* _STATED GOAL_: Which lines in the entries below contain the word "Open"? Locate each one and copy it in full.
•••••
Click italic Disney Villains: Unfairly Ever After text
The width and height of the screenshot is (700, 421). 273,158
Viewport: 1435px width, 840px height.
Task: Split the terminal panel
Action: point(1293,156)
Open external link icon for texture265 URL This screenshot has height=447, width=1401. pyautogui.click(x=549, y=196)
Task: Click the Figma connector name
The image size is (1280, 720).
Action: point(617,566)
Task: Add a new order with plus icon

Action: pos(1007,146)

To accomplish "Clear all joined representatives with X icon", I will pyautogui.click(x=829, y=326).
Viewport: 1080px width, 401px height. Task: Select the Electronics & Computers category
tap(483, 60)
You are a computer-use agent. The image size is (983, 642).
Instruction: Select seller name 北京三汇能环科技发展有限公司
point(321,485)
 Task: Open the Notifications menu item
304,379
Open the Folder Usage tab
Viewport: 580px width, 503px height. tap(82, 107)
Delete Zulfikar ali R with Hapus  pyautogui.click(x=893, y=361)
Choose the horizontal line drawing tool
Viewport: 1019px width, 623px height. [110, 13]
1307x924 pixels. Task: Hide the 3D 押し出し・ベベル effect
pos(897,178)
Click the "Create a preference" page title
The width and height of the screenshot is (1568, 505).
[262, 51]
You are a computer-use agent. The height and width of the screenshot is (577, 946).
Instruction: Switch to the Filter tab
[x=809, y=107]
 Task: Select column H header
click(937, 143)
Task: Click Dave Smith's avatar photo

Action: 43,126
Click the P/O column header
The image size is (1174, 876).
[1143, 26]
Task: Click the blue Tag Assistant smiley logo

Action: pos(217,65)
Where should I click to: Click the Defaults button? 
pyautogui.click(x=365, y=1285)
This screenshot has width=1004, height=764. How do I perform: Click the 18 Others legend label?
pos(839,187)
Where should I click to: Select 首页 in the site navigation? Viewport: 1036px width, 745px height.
•••••
* _RESPONSE_:
Open external link icon for texture265 URL This screenshot has height=447, width=1401. pyautogui.click(x=549, y=196)
 Task: Open the Notifications menu item
Open the Folder Usage tab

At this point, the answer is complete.